### Problem details
Take the data from its first line. Print each line exactly until the line containing "How to Improve Credit Score (146, 1256)" has been printed too.

### Information provided

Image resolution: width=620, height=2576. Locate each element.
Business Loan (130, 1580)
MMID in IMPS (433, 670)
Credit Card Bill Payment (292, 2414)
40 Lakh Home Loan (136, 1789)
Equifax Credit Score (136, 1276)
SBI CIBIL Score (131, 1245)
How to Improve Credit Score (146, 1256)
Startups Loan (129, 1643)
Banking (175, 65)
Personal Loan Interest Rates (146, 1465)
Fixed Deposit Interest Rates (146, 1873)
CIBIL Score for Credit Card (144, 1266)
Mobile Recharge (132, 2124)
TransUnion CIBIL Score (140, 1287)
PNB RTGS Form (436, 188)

### Solution
Image resolution: width=620, height=2576. Locate each element.
Business Loan (130, 1580)
MMID in IMPS (433, 670)
Credit Card Bill Payment (292, 2414)
40 Lakh Home Loan (136, 1789)
Equifax Credit Score (136, 1276)
SBI CIBIL Score (131, 1245)
How to Improve Credit Score (146, 1256)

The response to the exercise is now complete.